Ces papiers d'Amérique(s) sont aussi à leur manière les papiers d'un jour.

Un journal, peut-être ? Un carnet, plus sûrement. Des notes et des impressions. Des textes gouvernés par la circonstance. Improvisés quand il faut. Mal écrits souvent, à la hâte ou sur le vif.

D’une intention encore mal éclaircie. Ils (se) cherchent moins quelque patronage littéraire qu'à découvrir cette intention.

Des papiers, encore. Drôle de matière. Moins emblème que dissonance, lorsqu’on les mesure à leurs ponctuations numériques. Il arrive toutefois qu'ils s’accordent avec le sens qu'ils possèdent en langue anglaise. Ils (re)deviennent alors une catégorie du discours.

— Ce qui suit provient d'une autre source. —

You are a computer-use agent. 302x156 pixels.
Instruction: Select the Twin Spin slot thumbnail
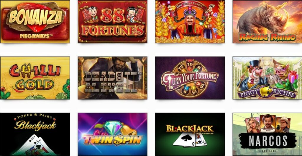tap(112, 134)
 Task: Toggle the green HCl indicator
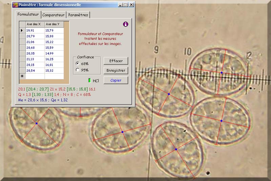(90, 80)
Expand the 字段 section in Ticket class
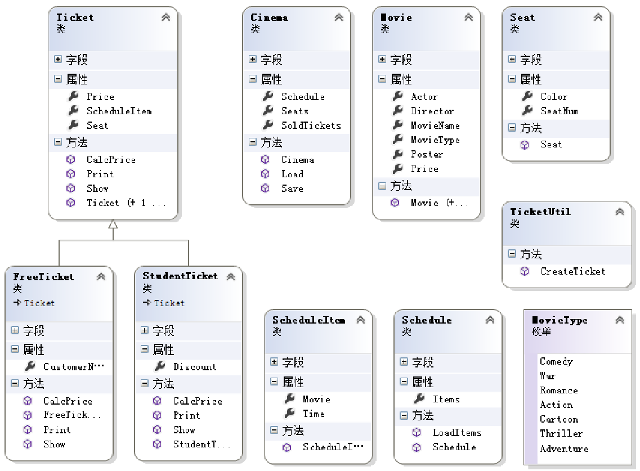 pos(58,59)
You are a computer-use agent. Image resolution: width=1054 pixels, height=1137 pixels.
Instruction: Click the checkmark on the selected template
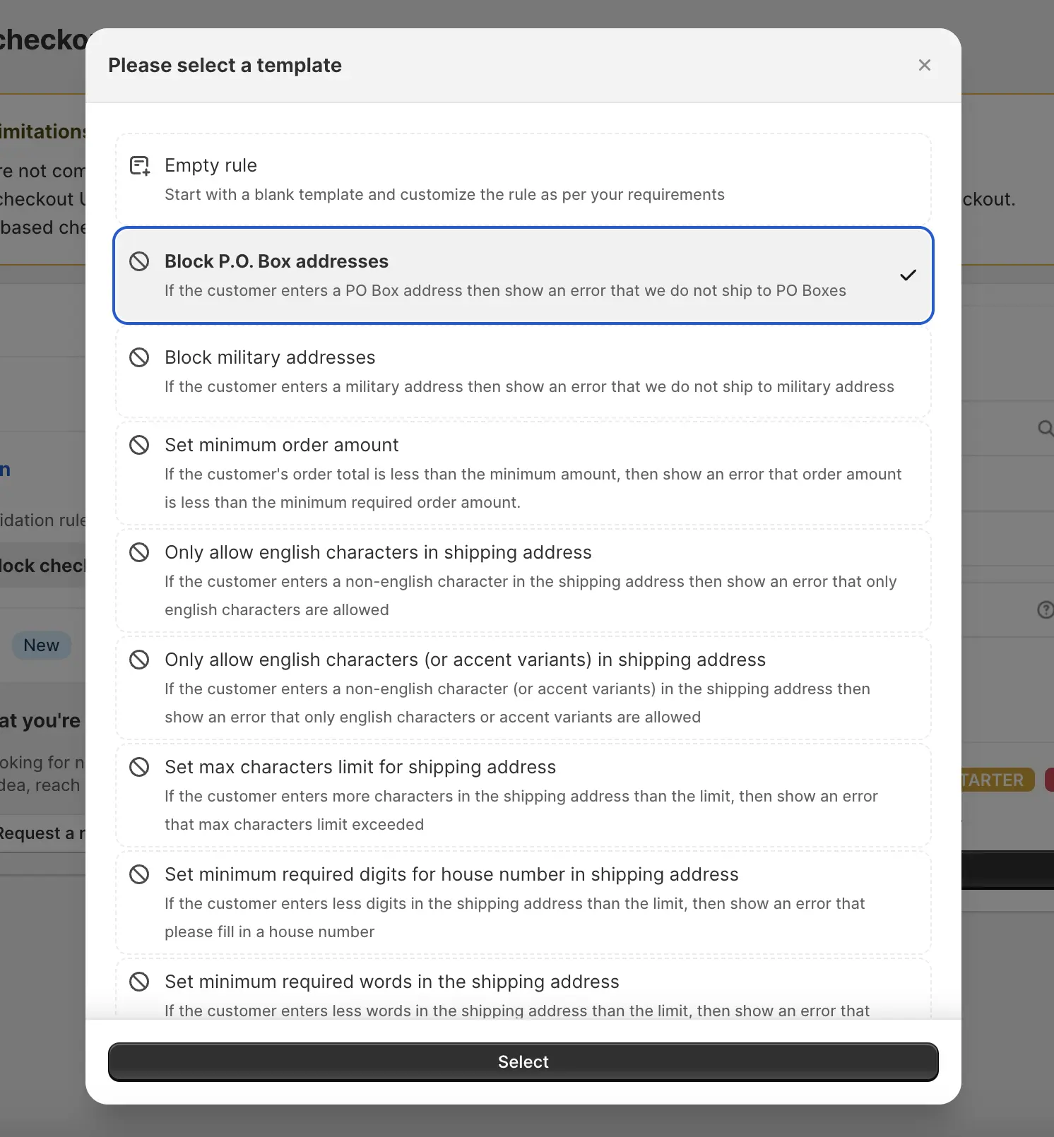908,275
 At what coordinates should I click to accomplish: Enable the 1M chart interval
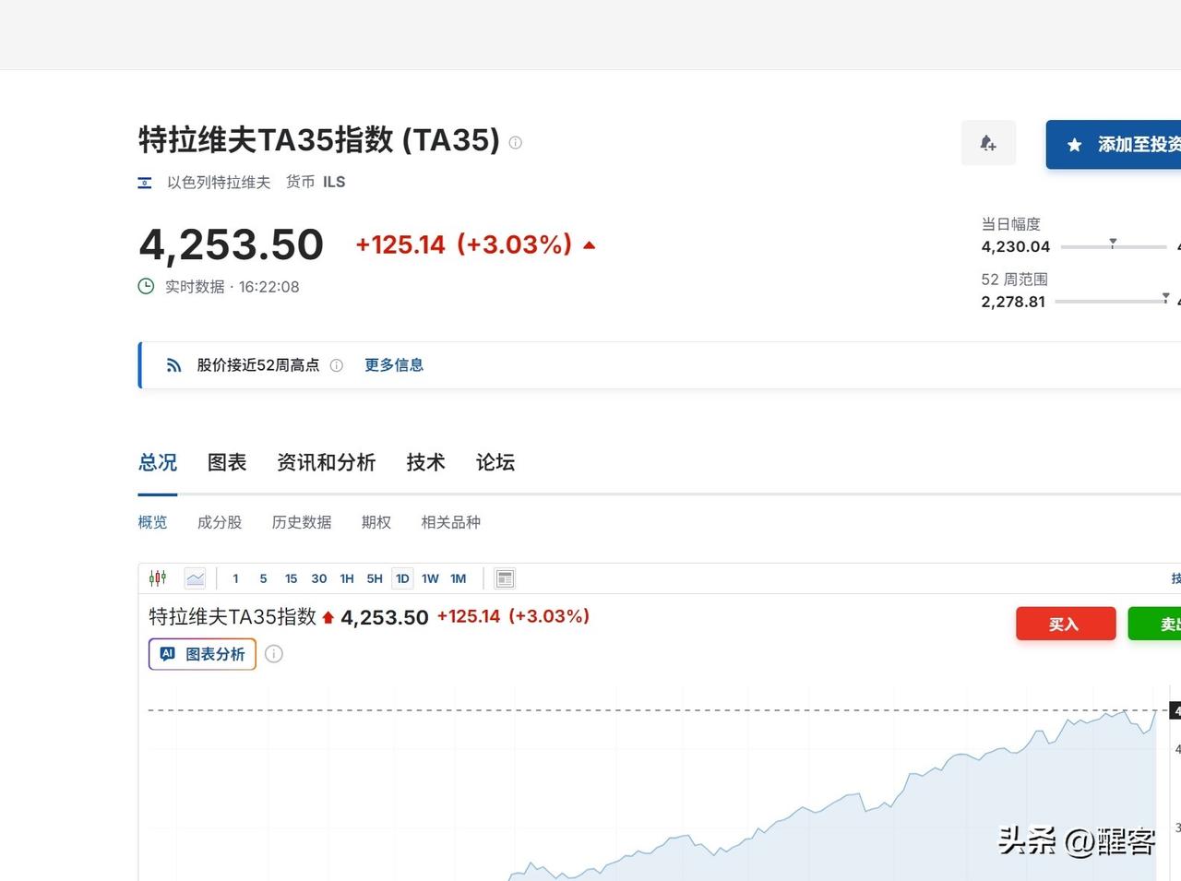(458, 578)
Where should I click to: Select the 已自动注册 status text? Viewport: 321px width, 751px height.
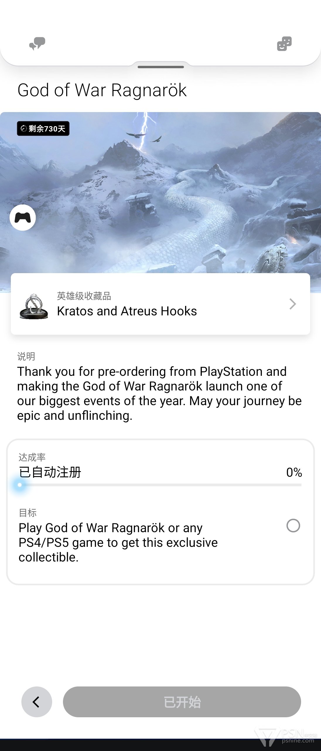[x=50, y=472]
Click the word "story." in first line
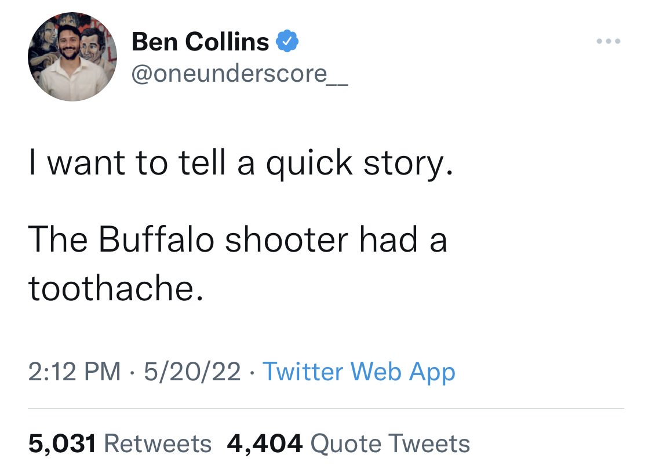This screenshot has width=652, height=469. [x=407, y=164]
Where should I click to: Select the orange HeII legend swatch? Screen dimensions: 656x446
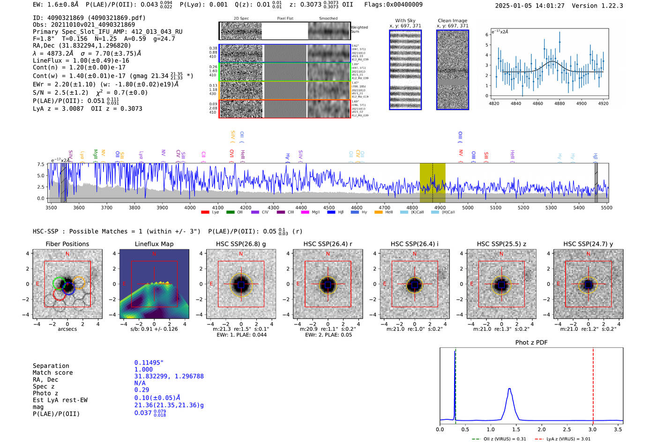[x=379, y=212]
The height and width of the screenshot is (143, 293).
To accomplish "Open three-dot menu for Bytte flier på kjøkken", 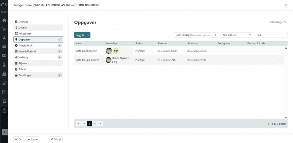I will pyautogui.click(x=280, y=60).
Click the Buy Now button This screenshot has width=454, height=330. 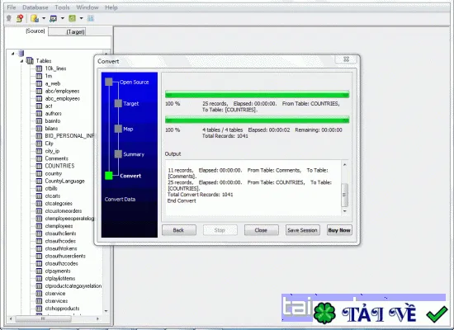[339, 230]
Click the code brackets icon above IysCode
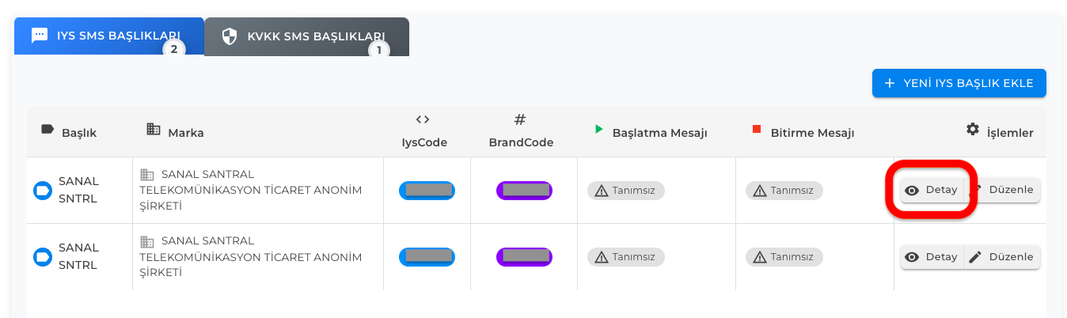 (423, 119)
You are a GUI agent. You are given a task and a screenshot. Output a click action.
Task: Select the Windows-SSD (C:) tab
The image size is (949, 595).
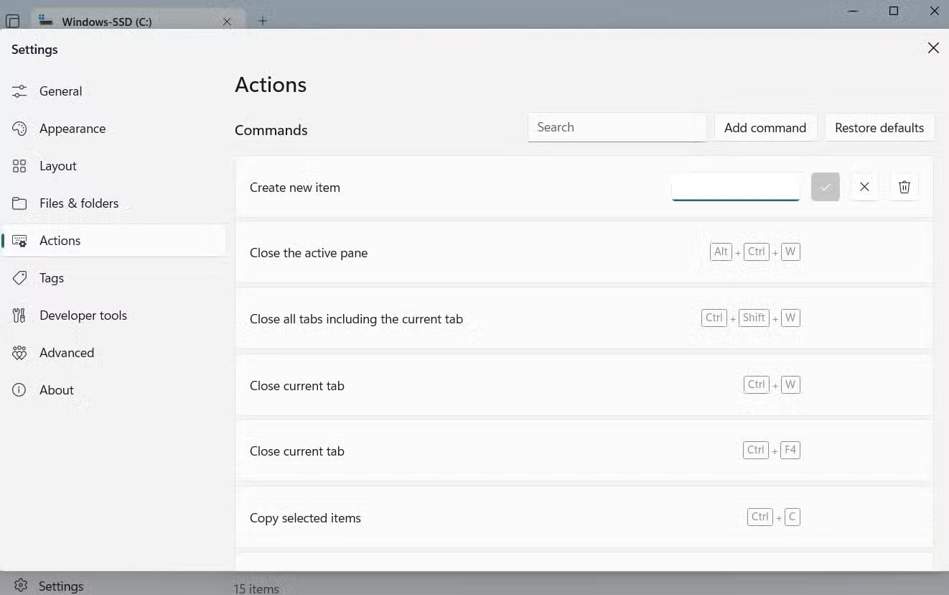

Ce sont généralement plutôt des brèves, des citations ou des gloses. Des bouts d'expérience, qui deviennent par accident métaphores. Des morceaux d'actualité. Et pour tout dire, les digressions y occupent le centre.

Les dates qui leur répondent, aléatoires ou affectives, ne tiennent elles-mêmes que de fendre un peu des événements de nature très diverse, intimes ou publics, quelconques - incertains.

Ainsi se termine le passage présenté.